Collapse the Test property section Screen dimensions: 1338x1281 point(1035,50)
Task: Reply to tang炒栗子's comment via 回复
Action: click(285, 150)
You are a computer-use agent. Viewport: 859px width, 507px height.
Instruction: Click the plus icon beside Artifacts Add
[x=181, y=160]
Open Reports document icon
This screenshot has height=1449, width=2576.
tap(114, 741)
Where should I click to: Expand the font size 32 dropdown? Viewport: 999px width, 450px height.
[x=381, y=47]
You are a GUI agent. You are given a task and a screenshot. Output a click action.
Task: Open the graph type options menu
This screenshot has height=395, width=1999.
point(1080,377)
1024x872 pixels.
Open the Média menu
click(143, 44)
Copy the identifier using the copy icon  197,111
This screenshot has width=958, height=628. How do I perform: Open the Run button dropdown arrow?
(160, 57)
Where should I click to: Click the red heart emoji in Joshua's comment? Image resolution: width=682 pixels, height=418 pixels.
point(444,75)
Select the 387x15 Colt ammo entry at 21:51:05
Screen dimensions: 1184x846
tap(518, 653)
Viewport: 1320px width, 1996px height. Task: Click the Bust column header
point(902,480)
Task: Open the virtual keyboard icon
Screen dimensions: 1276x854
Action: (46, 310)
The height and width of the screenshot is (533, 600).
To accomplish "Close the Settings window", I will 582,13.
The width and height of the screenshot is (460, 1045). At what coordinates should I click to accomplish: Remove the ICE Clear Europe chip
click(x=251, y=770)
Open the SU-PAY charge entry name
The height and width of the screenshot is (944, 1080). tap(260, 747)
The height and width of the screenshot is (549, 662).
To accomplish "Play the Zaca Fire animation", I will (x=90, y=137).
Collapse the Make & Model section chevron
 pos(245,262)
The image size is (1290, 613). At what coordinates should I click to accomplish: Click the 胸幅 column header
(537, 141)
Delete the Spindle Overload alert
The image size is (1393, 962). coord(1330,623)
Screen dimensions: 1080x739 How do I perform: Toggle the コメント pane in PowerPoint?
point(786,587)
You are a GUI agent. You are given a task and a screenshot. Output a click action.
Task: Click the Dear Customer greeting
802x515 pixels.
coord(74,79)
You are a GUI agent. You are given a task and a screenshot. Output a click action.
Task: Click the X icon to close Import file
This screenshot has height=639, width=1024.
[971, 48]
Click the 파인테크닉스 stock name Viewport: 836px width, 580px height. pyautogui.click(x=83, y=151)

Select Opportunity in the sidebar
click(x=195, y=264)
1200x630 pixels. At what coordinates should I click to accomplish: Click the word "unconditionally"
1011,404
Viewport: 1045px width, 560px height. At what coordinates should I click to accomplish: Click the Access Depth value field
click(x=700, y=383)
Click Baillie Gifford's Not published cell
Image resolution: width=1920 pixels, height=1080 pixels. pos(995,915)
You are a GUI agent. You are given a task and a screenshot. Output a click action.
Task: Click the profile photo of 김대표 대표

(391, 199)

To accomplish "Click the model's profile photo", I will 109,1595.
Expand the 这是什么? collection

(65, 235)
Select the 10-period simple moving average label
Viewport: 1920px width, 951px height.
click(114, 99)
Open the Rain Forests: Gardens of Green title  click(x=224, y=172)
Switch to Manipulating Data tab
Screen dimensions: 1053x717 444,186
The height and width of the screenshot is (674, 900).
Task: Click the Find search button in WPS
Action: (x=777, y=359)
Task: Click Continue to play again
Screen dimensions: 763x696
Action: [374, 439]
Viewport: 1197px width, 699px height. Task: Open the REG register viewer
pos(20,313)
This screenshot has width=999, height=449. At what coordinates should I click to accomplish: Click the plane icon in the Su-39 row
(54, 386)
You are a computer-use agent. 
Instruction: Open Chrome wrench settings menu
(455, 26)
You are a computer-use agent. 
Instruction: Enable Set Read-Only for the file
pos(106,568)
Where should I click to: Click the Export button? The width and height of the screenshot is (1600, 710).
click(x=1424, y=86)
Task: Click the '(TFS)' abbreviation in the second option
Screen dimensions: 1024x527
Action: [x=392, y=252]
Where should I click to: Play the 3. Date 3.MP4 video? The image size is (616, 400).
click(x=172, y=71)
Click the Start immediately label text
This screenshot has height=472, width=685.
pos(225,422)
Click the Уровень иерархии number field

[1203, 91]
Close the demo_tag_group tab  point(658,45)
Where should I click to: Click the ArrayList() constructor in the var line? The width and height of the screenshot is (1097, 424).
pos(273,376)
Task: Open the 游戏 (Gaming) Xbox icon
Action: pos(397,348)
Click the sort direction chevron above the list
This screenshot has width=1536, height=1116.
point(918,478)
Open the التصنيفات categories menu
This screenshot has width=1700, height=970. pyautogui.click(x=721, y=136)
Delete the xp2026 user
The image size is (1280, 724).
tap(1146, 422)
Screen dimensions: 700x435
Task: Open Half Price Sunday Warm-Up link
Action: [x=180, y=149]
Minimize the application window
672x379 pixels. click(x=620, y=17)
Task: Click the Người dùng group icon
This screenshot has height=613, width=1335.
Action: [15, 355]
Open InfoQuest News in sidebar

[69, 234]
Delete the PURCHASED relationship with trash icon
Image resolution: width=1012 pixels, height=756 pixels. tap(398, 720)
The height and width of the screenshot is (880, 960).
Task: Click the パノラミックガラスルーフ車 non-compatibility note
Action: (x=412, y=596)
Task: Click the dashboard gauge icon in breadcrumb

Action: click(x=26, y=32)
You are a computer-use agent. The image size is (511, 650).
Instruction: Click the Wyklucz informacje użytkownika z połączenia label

· · ·

The expected answer is an exact copy of the lines above, beginning at the line with "Where should I click to: Play" and ending at the line with "Close the demo_tag_group", with both ends in.

Where should I click to: Play the 3. Date 3.MP4 video? The image size is (616, 400).
click(x=172, y=71)
Click the Start immediately label text
This screenshot has height=472, width=685.
pos(225,422)
Click the Уровень иерархии number field

[1203, 91]
Close the demo_tag_group tab  point(658,45)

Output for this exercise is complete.